Material shown:
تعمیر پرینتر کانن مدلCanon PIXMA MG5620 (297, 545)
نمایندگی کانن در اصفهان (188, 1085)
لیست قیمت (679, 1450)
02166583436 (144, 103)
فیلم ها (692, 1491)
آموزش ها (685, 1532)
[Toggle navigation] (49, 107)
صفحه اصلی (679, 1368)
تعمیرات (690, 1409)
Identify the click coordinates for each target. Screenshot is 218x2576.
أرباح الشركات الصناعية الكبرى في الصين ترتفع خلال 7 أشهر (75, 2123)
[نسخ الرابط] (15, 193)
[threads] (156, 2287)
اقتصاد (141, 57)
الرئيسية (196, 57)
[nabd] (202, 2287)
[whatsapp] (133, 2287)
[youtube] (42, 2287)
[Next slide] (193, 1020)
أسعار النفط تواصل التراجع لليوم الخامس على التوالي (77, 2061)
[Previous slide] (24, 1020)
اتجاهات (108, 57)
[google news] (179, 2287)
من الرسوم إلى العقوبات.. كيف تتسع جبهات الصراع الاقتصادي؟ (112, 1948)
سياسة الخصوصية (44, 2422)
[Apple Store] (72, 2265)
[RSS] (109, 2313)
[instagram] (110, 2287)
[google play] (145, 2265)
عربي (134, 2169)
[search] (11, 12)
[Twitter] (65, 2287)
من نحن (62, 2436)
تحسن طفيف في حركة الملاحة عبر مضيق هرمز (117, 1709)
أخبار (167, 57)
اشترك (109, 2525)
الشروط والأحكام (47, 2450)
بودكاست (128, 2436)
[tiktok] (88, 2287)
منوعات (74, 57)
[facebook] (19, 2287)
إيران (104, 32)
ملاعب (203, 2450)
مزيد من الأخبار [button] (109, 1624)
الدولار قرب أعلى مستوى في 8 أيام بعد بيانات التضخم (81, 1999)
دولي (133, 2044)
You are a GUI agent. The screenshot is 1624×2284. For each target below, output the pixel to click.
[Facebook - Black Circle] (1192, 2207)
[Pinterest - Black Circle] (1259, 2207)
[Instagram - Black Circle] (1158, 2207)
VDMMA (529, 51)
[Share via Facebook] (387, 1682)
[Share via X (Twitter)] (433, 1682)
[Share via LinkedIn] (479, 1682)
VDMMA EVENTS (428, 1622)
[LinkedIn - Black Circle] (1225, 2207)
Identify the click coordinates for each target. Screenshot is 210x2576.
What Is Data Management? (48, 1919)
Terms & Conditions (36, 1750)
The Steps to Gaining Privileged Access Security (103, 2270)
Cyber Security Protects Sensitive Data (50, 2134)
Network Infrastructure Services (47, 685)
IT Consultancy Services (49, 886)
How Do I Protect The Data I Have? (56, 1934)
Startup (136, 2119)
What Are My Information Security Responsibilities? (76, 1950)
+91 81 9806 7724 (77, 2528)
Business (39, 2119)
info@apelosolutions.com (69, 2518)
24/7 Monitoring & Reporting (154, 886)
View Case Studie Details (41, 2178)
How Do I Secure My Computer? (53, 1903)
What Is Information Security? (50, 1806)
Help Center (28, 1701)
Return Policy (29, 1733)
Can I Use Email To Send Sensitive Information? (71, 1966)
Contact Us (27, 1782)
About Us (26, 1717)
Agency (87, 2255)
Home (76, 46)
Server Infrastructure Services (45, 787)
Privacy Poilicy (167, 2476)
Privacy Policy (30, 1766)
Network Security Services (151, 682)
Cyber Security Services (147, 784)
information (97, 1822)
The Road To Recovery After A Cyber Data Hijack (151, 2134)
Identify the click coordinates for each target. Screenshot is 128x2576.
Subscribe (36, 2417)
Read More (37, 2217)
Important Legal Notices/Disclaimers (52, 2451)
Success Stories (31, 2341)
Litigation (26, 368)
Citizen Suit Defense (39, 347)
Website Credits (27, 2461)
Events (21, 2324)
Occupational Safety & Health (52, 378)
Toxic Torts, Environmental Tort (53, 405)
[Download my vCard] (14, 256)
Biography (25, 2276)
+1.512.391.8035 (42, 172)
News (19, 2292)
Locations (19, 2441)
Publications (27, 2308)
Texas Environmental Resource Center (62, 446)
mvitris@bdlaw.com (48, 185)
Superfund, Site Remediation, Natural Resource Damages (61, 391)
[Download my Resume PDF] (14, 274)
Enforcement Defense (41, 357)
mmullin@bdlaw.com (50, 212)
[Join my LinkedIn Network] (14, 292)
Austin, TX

What to do:
Only the lines from the one holding "mvitris@bdlaw.com (48, 185)" to the end of the material are wanted, each transcribed exactly.

Exercise solution:
mvitris@bdlaw.com (48, 185)
Superfund, Site Remediation, Natural Resource Damages (61, 391)
[Download my Resume PDF] (14, 274)
Enforcement Defense (41, 357)
mmullin@bdlaw.com (50, 212)
[Join my LinkedIn Network] (14, 292)
Austin, TX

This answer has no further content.